━━━ EXTRACTED MATERIAL

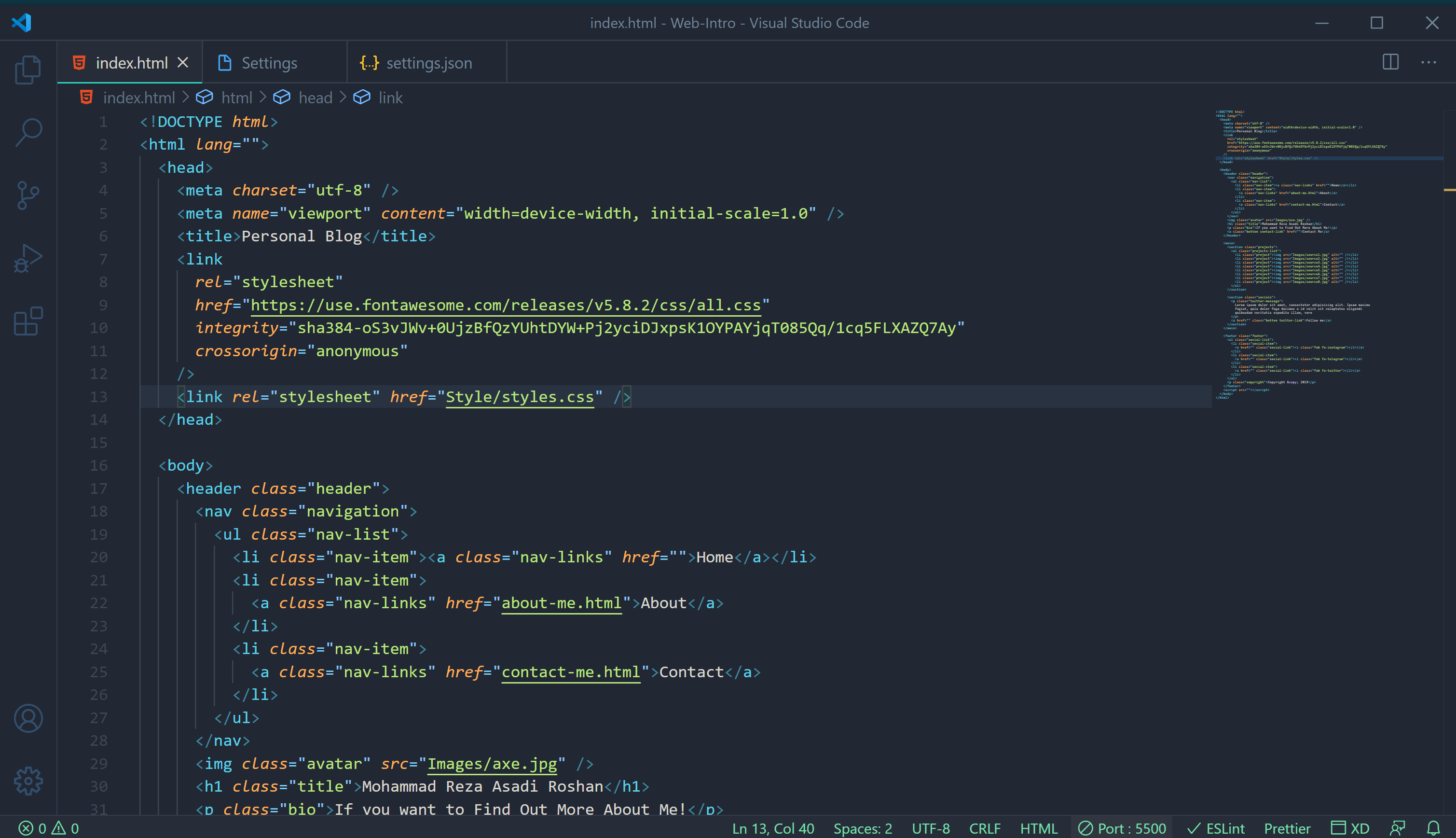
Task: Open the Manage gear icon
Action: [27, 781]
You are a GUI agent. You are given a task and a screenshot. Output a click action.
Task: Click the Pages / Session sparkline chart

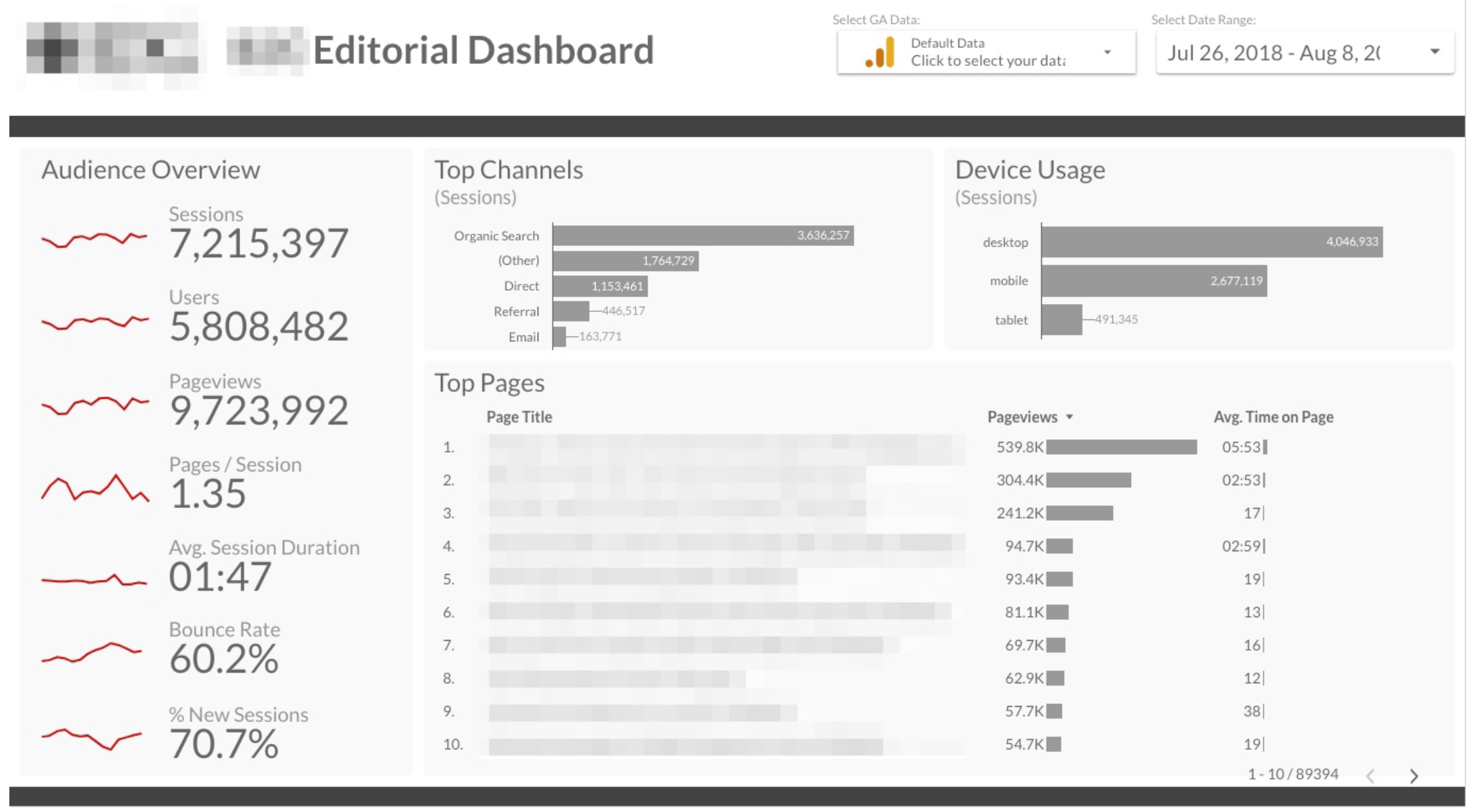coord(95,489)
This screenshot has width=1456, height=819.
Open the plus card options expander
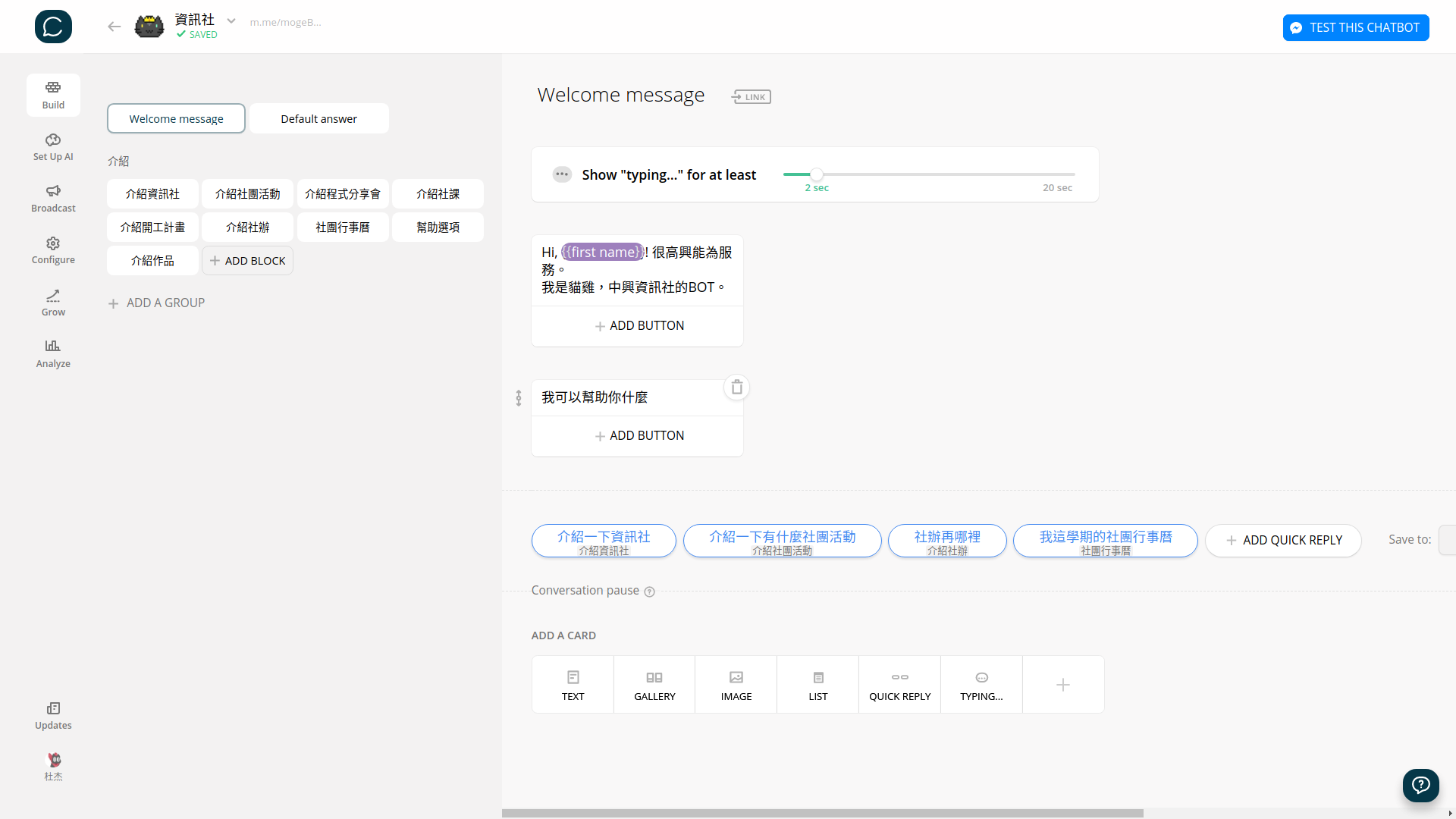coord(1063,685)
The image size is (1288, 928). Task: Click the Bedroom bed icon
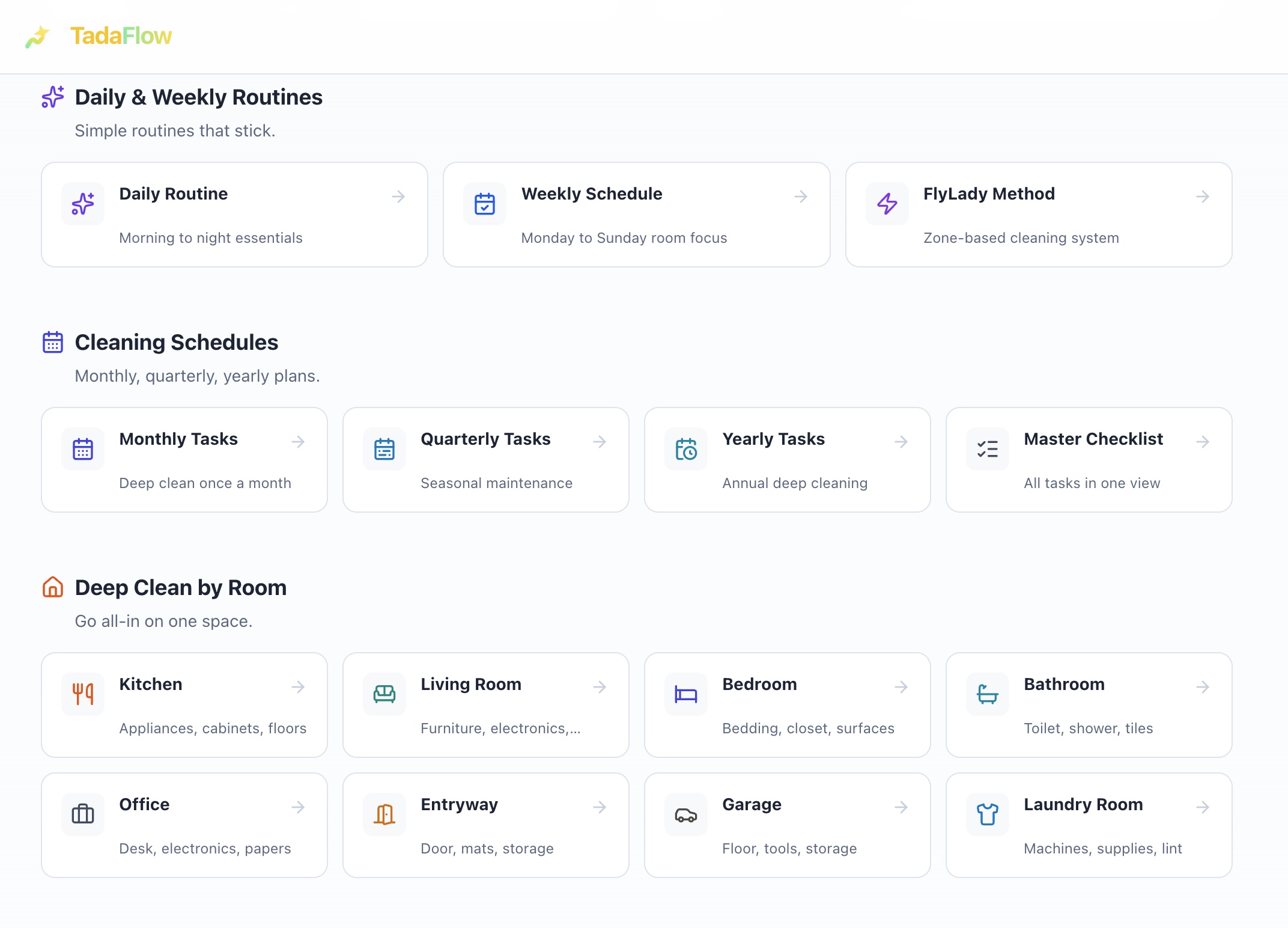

━━━━━━

◆ YOUR GOAL
Your copy should hold exactly the lines from the one with "Open the plus card options expander" through the end of the records, both included, and no pictures.

◆ WRITTEN REPLY
Open the plus card options expander
coord(1063,685)
The image size is (1288, 928). Task: Click the Bedroom bed icon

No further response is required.